Excerpted passage:

Interesting discussion. Its like one of those everyone has their favorites sort of things.

ps - what happens to 'old oil' that has been left standing for say 5 years? Say its leaked through to the backside of a casting surface having done its job. Does it turn waxy & hard over time?


----------



## Earl Wong (Apr 3, 2017)

I use Mobil Vactra #2 for way oil (Vactra #1 is out of production from what I understand), and use Mobil DTE Heavy for spindle and gears ISO Viscosity 100
I purchase it online from MSC Industrial supply in 1 gallon containers. $38.48 U.S, for the Vactra and $38.81 U.S. for the DTE


----------



## EricB (Apr 4, 2017)

Thanks for all the input, guys! I definitely have some things to think about. I'm going to ask work if they mind if I occasionally fill up a small oil can with way oil; that would be one thing down. As for the two types of grease my lubrication diagram calls for I know I want to make sure that whatever I pump into the opposing Timken bearings or put anywhere within the spindle housing is the proper stuff for that application. The belts aren't cheap and are a pain in the ass to replace (you have to remove the headstock and pull the spindle) so I don't want to risk contaminating them. I'll let you guys know what I decide to go with and why!

Records from a pointing dataset
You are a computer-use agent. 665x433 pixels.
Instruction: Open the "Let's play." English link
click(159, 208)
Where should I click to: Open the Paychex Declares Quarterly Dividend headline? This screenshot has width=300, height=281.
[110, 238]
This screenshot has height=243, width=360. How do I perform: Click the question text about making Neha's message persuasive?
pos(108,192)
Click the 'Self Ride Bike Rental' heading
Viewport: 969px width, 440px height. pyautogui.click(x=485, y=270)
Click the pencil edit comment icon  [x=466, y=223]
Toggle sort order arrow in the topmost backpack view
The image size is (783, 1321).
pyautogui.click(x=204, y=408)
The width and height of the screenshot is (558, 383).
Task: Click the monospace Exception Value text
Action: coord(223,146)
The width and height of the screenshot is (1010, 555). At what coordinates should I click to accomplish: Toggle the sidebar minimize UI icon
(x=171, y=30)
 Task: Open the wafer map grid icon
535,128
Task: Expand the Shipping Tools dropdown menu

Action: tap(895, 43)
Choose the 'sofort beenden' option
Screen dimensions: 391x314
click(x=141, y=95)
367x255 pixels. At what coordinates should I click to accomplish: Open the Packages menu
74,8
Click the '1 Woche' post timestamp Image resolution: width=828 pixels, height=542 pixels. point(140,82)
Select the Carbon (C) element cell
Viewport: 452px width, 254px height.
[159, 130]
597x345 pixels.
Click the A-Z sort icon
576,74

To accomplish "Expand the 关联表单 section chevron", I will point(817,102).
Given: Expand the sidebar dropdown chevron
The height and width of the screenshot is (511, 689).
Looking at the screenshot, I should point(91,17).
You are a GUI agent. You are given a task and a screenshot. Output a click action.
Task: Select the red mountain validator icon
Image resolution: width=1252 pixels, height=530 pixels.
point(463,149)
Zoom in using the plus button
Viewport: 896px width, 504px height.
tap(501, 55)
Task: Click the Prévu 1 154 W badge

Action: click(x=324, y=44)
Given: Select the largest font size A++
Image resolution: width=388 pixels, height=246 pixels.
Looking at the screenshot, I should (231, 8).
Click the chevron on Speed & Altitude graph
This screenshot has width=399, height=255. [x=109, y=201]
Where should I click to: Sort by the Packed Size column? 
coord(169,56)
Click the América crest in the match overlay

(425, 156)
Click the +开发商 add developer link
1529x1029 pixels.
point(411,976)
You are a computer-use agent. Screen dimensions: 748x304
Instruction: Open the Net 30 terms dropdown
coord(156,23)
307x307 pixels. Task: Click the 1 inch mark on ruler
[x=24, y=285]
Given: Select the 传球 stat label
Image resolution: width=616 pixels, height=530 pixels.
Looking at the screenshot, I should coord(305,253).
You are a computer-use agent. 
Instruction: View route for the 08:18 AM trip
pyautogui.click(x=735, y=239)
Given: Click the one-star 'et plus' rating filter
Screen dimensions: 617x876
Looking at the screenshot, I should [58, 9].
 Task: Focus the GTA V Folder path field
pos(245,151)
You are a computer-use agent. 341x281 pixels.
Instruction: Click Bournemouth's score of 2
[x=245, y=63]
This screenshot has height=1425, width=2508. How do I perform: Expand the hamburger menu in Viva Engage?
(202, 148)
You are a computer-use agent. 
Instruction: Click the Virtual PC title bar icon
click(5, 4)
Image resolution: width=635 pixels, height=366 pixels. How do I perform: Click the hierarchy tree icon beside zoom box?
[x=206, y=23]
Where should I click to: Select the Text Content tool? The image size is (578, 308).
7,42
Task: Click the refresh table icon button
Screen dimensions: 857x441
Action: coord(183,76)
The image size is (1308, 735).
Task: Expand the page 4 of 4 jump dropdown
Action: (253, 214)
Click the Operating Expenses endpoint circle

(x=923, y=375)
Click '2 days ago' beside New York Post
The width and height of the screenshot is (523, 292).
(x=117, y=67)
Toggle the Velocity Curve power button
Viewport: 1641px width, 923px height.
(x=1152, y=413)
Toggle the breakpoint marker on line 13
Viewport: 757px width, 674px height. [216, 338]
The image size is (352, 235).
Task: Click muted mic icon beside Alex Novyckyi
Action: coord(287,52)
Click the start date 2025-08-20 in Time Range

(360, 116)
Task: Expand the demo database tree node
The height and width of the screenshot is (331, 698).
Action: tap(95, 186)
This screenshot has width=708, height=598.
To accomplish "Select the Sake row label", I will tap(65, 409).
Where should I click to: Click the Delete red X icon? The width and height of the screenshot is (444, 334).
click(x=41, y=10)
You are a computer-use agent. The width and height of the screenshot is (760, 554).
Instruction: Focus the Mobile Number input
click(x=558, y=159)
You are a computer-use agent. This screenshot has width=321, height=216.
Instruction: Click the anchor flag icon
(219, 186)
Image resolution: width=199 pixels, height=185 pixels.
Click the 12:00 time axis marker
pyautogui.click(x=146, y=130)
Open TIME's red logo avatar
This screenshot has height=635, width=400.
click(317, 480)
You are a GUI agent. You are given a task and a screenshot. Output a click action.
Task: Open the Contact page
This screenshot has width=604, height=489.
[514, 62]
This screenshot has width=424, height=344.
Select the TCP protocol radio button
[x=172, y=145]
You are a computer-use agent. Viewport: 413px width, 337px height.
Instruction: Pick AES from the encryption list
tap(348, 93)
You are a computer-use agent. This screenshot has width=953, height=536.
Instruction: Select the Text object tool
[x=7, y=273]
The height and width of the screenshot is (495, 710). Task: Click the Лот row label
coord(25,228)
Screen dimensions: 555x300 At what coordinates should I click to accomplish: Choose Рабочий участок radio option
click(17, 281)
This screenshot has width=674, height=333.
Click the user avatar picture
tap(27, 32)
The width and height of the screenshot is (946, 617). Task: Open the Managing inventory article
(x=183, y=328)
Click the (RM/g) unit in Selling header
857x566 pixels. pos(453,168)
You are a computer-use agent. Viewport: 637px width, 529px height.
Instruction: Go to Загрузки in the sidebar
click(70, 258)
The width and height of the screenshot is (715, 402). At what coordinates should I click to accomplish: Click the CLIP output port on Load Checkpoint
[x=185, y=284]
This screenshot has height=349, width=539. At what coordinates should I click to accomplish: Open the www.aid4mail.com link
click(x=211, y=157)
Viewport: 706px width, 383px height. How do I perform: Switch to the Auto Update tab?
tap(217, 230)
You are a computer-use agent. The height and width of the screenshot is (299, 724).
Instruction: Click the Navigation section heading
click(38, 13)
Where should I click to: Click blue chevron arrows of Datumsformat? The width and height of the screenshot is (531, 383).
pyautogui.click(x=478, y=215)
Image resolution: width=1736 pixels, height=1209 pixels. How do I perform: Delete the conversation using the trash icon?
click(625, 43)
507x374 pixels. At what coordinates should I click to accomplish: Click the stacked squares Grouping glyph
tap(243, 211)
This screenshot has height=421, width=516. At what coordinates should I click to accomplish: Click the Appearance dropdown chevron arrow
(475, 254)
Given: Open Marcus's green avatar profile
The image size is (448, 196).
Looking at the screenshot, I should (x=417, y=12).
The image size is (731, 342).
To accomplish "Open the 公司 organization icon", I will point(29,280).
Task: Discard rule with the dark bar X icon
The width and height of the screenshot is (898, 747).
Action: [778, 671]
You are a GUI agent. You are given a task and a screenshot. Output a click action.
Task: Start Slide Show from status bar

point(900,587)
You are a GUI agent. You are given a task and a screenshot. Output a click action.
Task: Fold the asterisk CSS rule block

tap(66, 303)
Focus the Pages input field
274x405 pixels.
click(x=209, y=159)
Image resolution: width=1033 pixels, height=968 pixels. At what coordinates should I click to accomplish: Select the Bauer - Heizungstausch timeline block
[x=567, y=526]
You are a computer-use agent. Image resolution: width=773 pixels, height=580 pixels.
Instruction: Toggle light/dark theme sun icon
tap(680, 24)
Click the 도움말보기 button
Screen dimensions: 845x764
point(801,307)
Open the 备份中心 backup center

The tasks:
1 > In the lubrication thread, why does EricB want to be sure that the grease he puts in the spindle housing is right for that use? Answer in one to three sentences.
2 > Can you pick up the lubrication thread after its final post and continue it?

In response:
1 > The belts are expensive and hard to replace, since the headstock has to come off and the spindle has to be pulled. He doesn't want to risk contaminating them with the wrong grease.

2 >
----------



## schor (Apr 4, 2017)

I use 20 weight 3in1 motor oil for the spindle and all oil points for gears on my lathe and I use chain lube on the headstock gears. I got some way lube from a tool and die friend, not sure the brand but I don't think that matters. I have an atlas th54.


----------



## EricB (May 3, 2017)

Well, to keep you guys up to date: I wound up going a totally different route than I had planned! My shop and many others use Fuchs brand lubricants; after talking to the rep and getting awesome service I am now running Fuchs in my lathe and will be using it in all other machining equipment that it's suited to as well. I'll be using Renolin HPL 46 oil as way-lube, Renolit Polyplex grease on my gears, and Renolit S2TX grease in my spindle-bearings.

Now to pick up a couple of grease guns...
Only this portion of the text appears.